During fine-tuning, if I set the BatchNorm2d in evaluation mode during fine-tuning on different datasets, the accuracy is increased from 63% to 80%.
However, if I leave the BatchNorm2d in the training mode, the performance drops drastically from 63% (before fine-tuning started) to only 39% in the first iteration.
-
How if I wanted to maintain the performance while leaving the BatchNorm2d in the training mode during fine-tuning?
-
What’s the BatchNorm2d setting equivalence if we set it to evaluation mode?
1 Like
Hi thank you for quick response.
-
The batch size is set to 64 during fine-tuning in my experiments.

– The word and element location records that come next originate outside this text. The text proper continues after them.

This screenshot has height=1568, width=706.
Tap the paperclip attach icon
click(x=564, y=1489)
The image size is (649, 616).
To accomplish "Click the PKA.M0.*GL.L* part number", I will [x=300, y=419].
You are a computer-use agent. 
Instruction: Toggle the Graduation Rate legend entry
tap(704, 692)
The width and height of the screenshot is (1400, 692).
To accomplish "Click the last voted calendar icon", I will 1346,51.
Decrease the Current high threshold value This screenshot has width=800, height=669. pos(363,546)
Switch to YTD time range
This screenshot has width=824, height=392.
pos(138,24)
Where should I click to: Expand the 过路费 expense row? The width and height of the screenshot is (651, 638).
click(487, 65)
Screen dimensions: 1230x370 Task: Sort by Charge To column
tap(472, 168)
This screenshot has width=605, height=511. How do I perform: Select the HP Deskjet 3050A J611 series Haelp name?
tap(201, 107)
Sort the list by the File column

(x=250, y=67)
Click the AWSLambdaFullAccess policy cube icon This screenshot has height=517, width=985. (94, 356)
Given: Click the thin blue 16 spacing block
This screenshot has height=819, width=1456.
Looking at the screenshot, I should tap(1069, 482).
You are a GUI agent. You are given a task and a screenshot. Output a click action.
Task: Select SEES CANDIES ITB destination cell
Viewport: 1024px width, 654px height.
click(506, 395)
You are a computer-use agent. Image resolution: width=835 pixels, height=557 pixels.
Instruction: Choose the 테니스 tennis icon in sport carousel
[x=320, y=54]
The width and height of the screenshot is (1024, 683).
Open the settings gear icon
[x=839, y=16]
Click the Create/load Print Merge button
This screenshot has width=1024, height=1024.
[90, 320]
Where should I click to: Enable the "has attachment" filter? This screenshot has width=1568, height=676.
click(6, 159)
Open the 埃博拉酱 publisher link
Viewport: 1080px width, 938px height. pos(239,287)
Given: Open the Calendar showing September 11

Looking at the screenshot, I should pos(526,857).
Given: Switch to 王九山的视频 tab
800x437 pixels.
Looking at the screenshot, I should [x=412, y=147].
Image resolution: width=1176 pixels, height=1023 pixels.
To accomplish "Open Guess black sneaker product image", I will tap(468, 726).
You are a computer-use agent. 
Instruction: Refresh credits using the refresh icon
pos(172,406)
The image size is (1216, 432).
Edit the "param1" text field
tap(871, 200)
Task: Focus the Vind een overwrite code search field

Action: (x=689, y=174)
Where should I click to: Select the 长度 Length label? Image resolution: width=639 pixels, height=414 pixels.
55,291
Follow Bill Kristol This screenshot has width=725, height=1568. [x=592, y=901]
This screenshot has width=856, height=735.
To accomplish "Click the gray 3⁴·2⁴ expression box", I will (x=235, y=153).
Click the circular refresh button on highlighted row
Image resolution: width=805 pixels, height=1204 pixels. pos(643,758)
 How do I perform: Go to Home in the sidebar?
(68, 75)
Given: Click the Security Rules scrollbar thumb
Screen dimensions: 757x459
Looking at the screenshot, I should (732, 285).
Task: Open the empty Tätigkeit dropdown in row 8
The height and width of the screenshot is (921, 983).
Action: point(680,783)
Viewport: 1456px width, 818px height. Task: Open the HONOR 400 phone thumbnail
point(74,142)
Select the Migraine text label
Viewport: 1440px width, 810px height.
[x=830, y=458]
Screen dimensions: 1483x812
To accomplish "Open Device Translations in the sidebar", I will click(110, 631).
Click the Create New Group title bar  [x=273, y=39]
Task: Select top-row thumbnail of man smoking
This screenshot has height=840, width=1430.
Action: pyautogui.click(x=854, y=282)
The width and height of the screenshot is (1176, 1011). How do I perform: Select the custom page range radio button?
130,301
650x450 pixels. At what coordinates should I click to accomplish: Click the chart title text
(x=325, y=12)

And yes, I tried different values of momentum from 0.01, 0.1, 0.2, up to 1, and it is observed that the best accuracy is only 72% (momentum = 0.1) compared to 80% for BatchNorm2d in evaluation mode.
-
Yes, I tried to manually code the evaluation mode to see how batch-norm works by setting child_layer.momentum = 0, child_layer.weight,requires_grad = False, child_layer.bias.requires_grad = False, but it seems like the results are totally different with that of simply setting child_layer.eval(). May I have your advice on this?
Batchnorm layers contain trainable parameters (weight
and bias
), if affine=True
(default), as well as running estimates (running_mean
and running_var
).
bn.train()/eval()
changes the behavior of the running estimates. The affine parameters will not be changed by it.